“那时候日子总是过得很慢,马很慢,信很慢,一生只够爱一个人”
——题记
我的衣柜里有一件棉绸睡衣,花色过时、样式普通,现在也很少穿,但是却被我视若珍宝,放在显眼的地方,为什么这么简单又朴素的物品却是我心中的奢侈品?——那是因为这件睡衣是母亲亲手为我缝制的。它总是让我想起从前慢的日子,那时的世界简单,人也简单,大家彼此真诚以对,说一句是一句。
从前慢,慢的不仅是车、马和邮件,还有在陪伴中默默酝酿的心。
记得小时候,母亲农闲时节特别喜欢做布鞋。
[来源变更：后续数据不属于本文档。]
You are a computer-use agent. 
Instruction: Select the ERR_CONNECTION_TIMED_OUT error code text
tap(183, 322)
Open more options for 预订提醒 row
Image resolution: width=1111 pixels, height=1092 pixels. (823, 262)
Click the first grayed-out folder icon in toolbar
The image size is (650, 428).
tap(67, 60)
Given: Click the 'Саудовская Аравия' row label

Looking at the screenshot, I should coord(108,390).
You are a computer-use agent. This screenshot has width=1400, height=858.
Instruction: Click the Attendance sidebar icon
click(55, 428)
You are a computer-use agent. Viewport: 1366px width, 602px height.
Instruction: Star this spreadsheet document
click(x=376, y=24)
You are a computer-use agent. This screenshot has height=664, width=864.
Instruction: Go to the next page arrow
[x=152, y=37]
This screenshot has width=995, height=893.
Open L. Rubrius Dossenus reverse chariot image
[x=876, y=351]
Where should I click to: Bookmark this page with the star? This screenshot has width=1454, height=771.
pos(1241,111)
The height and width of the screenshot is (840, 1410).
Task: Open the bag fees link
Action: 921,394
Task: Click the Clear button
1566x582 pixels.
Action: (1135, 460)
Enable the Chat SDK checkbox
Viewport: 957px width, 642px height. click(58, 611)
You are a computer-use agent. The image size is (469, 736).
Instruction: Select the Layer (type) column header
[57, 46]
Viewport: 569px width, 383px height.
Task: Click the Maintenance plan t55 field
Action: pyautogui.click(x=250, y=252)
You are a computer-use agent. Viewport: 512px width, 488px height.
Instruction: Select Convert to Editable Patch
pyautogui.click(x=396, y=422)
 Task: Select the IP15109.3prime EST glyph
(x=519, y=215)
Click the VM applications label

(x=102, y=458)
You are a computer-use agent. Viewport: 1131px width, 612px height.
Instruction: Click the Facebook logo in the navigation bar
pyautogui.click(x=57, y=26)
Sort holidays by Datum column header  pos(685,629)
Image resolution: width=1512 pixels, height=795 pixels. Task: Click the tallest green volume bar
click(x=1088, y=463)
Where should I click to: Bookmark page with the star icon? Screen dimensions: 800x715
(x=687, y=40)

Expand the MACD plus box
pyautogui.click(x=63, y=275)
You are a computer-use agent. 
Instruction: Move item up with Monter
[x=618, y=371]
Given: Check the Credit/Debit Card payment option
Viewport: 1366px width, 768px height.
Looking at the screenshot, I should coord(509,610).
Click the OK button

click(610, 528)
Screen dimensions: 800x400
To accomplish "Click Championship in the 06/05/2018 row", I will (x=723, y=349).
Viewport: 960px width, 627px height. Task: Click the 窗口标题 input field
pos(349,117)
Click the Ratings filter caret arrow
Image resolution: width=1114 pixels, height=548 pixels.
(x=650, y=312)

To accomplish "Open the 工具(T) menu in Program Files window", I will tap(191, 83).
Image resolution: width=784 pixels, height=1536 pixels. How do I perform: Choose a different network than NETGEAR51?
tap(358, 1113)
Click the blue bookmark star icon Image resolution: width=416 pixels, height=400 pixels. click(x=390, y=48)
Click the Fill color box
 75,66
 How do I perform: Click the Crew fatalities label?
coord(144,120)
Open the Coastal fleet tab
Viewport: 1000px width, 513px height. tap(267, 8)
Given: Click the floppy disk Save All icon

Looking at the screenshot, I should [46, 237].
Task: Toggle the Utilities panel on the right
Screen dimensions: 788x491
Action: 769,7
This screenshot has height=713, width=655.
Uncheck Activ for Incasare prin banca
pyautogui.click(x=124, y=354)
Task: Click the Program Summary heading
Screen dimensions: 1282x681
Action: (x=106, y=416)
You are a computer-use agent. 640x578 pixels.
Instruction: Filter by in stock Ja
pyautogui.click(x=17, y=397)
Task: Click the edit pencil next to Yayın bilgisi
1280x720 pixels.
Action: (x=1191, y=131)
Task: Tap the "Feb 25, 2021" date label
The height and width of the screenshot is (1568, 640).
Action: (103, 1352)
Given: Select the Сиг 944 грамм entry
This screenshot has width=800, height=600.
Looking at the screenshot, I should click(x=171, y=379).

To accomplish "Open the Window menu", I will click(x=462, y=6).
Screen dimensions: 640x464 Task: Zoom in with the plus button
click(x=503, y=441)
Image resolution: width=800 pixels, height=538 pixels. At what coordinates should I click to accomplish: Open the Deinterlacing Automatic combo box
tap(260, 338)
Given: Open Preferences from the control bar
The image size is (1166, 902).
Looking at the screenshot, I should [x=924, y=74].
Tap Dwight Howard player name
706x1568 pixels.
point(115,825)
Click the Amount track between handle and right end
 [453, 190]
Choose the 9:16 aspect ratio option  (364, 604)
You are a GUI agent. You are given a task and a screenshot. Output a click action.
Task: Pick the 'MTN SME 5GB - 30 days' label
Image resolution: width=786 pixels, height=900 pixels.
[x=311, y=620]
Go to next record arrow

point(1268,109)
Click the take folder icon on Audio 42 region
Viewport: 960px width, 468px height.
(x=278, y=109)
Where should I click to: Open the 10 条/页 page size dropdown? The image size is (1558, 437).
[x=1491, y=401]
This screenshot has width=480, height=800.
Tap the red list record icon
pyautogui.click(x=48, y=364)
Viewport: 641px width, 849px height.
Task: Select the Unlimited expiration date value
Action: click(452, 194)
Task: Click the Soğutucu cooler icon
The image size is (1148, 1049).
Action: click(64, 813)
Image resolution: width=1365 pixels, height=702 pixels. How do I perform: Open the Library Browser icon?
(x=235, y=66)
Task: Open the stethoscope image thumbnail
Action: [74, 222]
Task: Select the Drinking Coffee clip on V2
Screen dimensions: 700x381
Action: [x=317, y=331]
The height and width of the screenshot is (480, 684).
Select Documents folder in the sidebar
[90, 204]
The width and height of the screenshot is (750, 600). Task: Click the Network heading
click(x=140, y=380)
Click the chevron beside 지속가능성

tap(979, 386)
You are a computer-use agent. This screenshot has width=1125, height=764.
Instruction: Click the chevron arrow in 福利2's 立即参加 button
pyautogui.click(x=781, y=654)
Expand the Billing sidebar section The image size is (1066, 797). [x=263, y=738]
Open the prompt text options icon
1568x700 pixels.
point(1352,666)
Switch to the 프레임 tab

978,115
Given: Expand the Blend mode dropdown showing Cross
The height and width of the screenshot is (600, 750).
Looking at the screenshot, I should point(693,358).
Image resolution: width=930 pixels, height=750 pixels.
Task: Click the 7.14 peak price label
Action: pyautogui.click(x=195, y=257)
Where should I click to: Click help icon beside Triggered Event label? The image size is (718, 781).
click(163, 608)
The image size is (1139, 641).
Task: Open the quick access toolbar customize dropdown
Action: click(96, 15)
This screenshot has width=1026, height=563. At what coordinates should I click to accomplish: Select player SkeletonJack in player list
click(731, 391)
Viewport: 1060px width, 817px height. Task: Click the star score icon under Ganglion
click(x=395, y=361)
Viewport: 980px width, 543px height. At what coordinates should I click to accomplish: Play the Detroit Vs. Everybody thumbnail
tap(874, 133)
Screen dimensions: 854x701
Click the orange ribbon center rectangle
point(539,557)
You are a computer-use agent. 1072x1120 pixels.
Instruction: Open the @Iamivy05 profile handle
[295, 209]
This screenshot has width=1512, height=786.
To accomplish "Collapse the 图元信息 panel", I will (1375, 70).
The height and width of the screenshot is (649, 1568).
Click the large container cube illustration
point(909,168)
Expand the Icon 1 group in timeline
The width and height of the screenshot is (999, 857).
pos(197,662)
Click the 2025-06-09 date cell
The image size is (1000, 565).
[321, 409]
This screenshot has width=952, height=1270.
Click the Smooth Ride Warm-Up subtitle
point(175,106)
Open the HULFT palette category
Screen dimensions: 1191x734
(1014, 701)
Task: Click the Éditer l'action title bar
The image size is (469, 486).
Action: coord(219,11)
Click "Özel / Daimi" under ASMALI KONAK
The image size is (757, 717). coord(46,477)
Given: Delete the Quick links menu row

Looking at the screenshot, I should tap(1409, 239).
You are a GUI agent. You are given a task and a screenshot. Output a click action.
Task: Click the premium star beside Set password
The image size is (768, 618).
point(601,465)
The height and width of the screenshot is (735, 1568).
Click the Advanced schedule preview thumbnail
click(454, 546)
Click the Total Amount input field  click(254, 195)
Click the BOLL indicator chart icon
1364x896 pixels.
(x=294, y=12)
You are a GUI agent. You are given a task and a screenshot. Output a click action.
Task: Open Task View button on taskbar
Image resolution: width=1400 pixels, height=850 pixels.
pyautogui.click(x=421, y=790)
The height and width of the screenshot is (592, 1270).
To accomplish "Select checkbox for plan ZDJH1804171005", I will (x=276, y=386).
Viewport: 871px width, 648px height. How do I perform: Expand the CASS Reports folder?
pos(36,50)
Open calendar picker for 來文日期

她先是用面粉打成浆糊,然后将不用的碎布粘到一起,分三层抹到木板上,等晾干后将三层布揭下来,按鞋样子去剪裁,剪裁好后再用白布裹好边,压平后就可以纳鞋底了。做鞋底的过程是繁琐的,但也是极其有趣的。等一切就绪之后,母亲开始一针一线、不急不忙地纳鞋底,认真的样子像是在完成一个工艺品。母亲做手工活时心情总是特别好,会给我讲故事,还会哼一些好听的小曲,那时候,我躺在炕上听母亲温柔的声音,默默地想:慢的时光真好,让岁月平静,心也变得细腻柔软。
大学时代,特别喜欢写信和读信,那时候没有电话,更没有手机,和同学家人之间的联系全靠书信,虽然有些慢,但等待信的感觉却是急切又美好的。记得每次辅导员拿着厚厚一叠信走进教室,同学们都会争先恐后去看有没有自己的,然后心满意足拿到属于自己的信,窝在座位上慢慢品读,心中流淌着温暖、喜悦和幸福的感觉。那时候的书信,不只是有事说事或者报平安,更是心的慰籍,一封封或薄或厚的信,装着一份份炽热的情,翻过山淌过水送至关爱的人手中,信上的折痕都是那么饱含深情。
大学毕业后进入邮局工作,业务时间最喜欢躺在床上听歌。那时候不像现在,手机里随便就可以播放想听的歌曲。九十年代末,我们习惯于听广播,西安音乐广播是我最喜欢的频道之一,无论是歌曲还是音乐故事,总是带给人特别多的感动。也有很喜欢的歌手,譬如张信哲,譬如陈淑桦,遇到喜欢的歌手发专辑,绝对不会吝啬,跑去新华书店买他们的磁带,拿到后如获珍宝,感觉每一盘磁带都是心中挚爱,慢慢地听,慢慢地感怀,一切浮躁全都抛开。
时光飞逝,二十年、三十年,就这样过去了,时代在进步,社会在发展,生活节奏持续加快,从前慢的日子一去不复返。各种款式的衣服代替了手工,手机代替了信笺、快餐音乐代替了经典,便利确实便利了,但从前慢的那种幸福和快乐呢?似乎也是一去不复返了,这何尝不是可悲可叹的呢?我并不是主张循着回忆去复古,毕竟,现代科技的发展确实推动着社会进步,但是我们决不能被时代的日新月异牵着鼻子走,因为谁都不希望曾经日常化的慢生活成为一种奢侈的享受。
慢下来,再慢下来,待浮云缓缓漂移,你不为物所累时,才是与自我展开对话的契机。马车和邮件其实从未消失,它们只是静立在晨雾中,等待你的回来,共享娴静的慢时光。